| RECORD EXTRACTS |
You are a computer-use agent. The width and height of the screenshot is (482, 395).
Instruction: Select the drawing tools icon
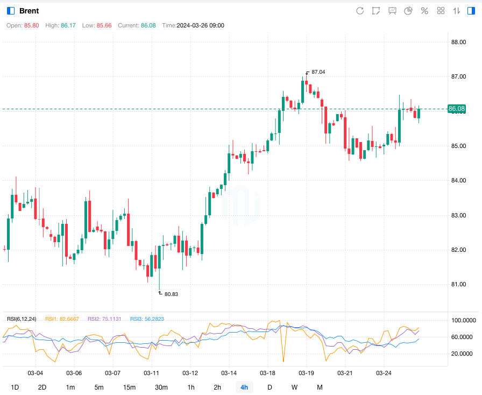click(376, 11)
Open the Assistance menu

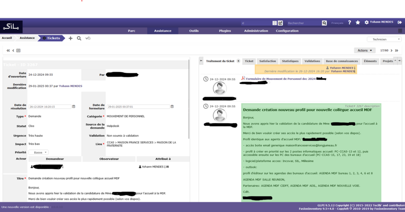click(163, 31)
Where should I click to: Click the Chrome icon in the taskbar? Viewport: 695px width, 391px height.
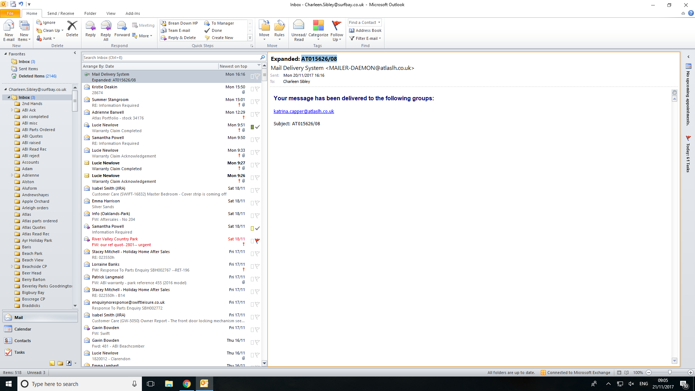(x=187, y=384)
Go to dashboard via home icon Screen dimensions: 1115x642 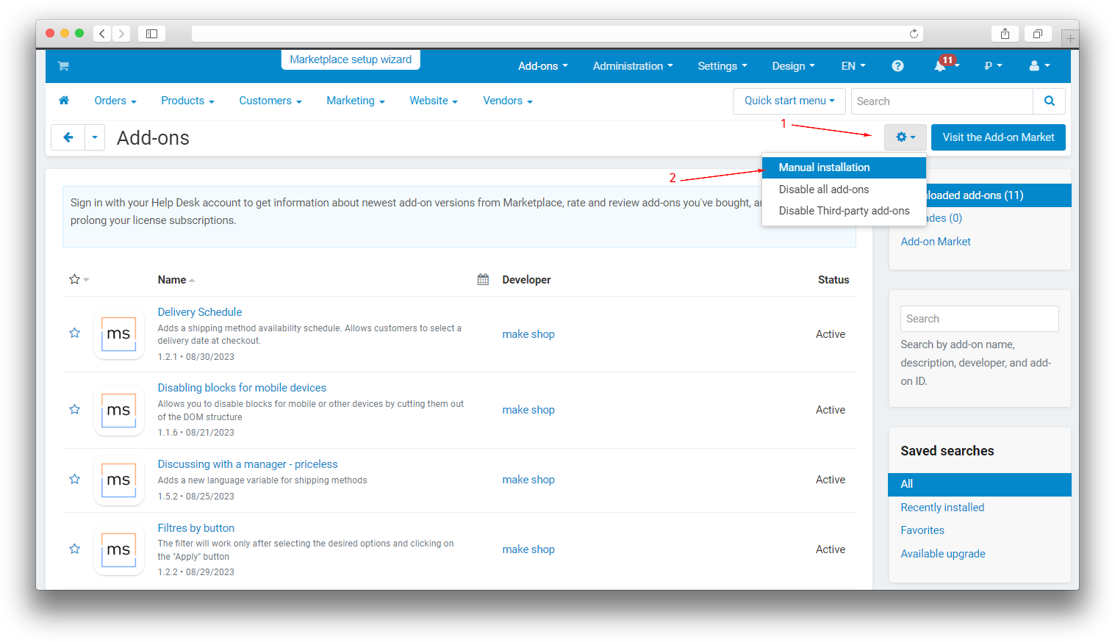64,101
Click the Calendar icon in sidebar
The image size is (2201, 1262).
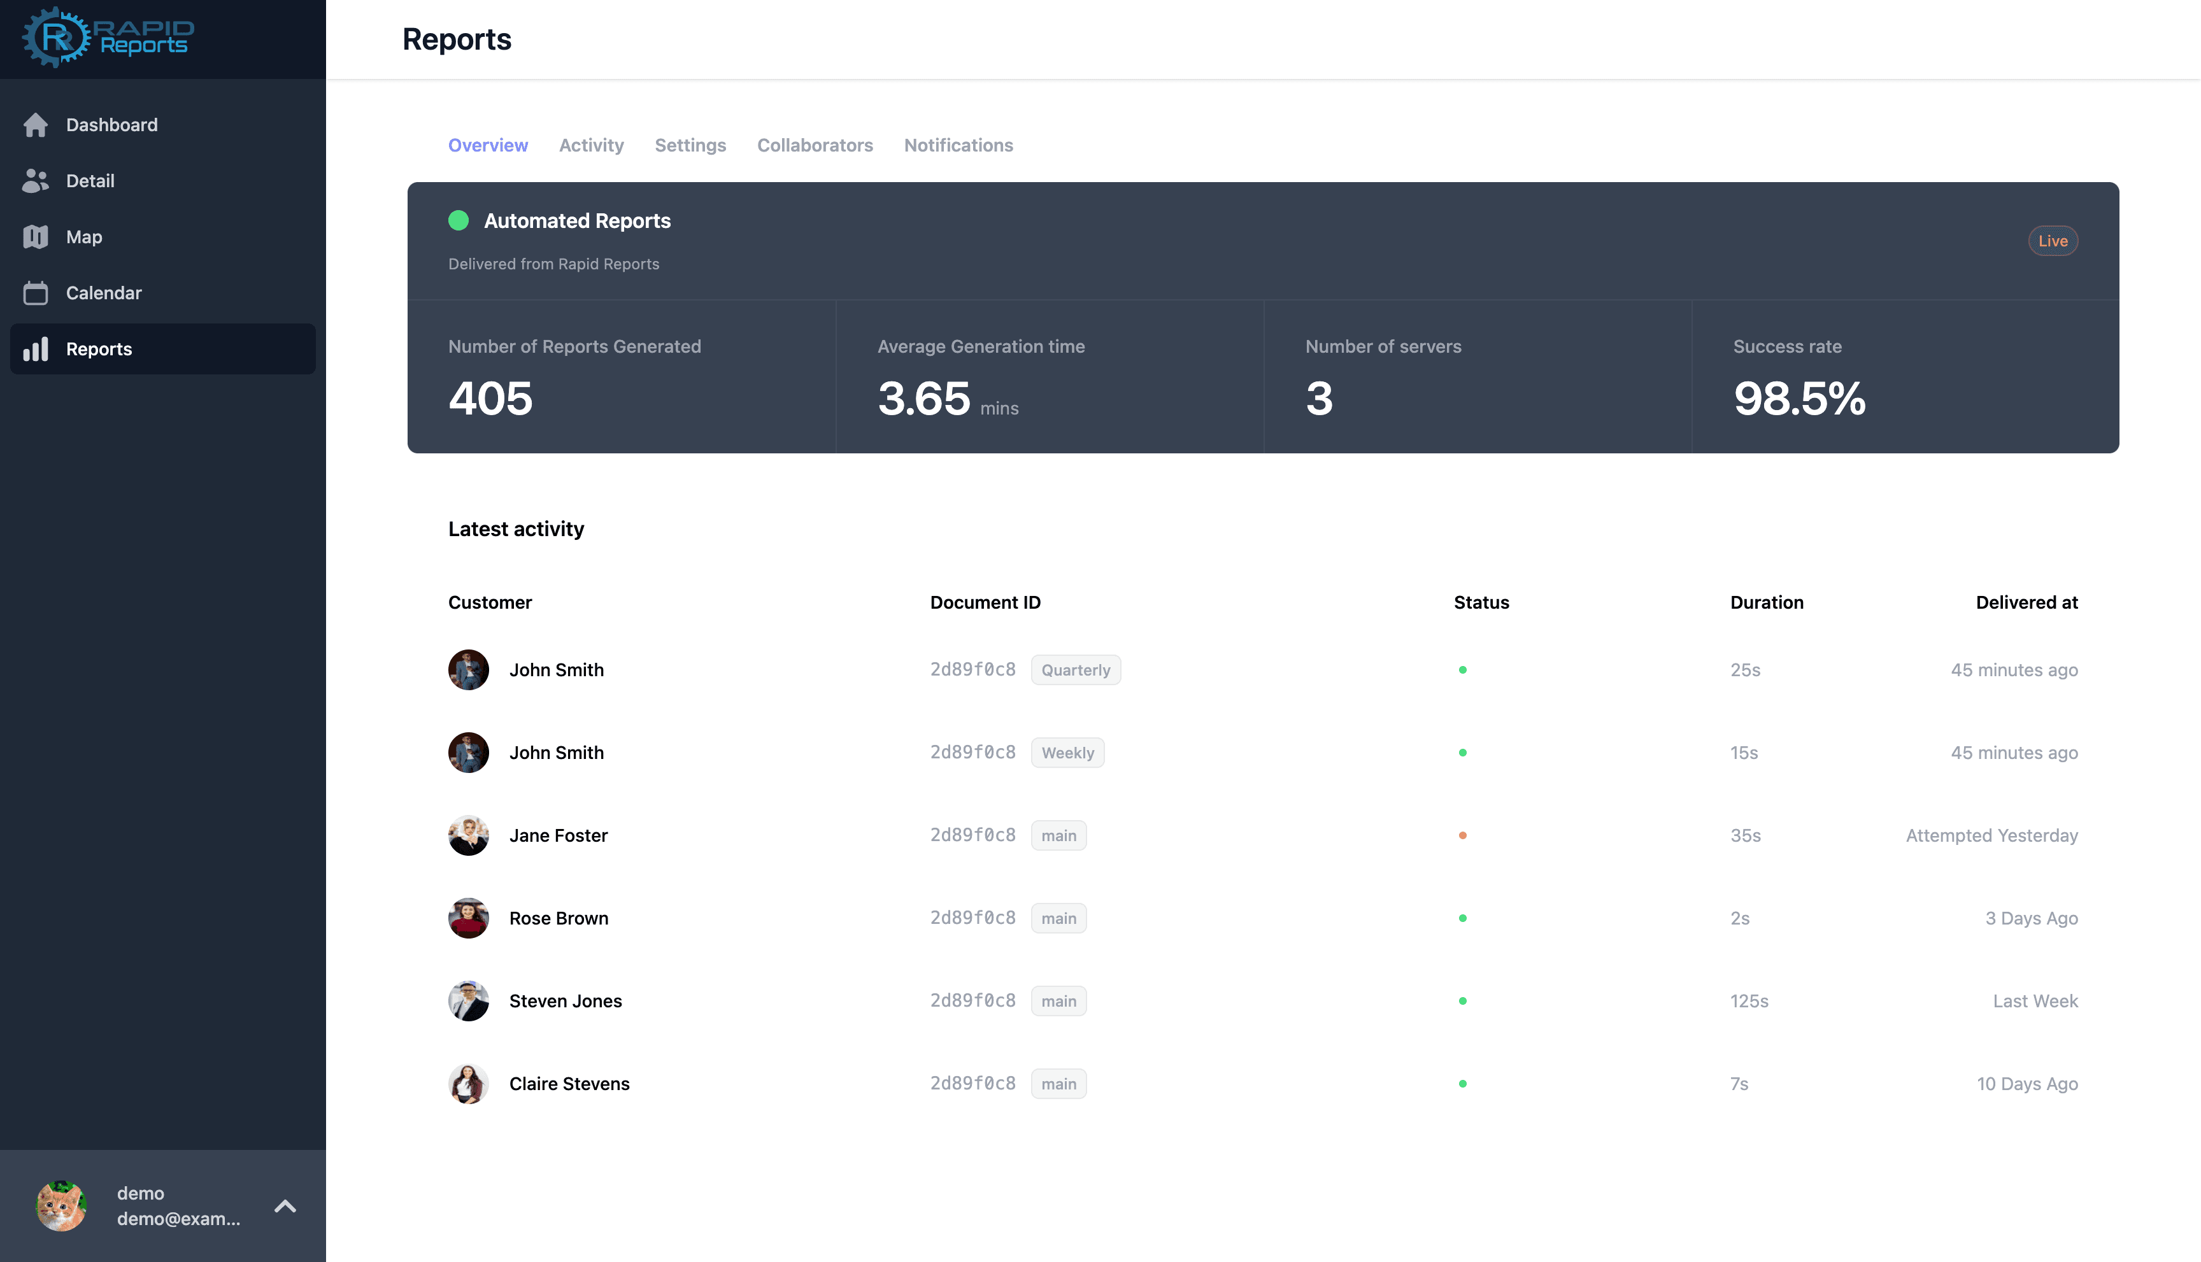click(x=36, y=293)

| THE TASK |
Reproduce the entries from their first line through the line containing "(x=187, y=384)", both included, and keep every line's wording. Multiply each coordinate given as an answer by 1.6, rounding to whole numbers with halves going up. Leave all other numbers, such as screen sizes, unchanged, and omit the pictures.

| IN RESPONSE |
You are a computer-use agent. The width and height of the screenshot is (482, 395).
Instruction: Select the drawing tools icon
click(602, 18)
Open the Assistance menu

click(261, 50)
Where should I click to: Click the Chrome icon in the taskbar? Viewport: 695px width, 391px height.
(x=299, y=614)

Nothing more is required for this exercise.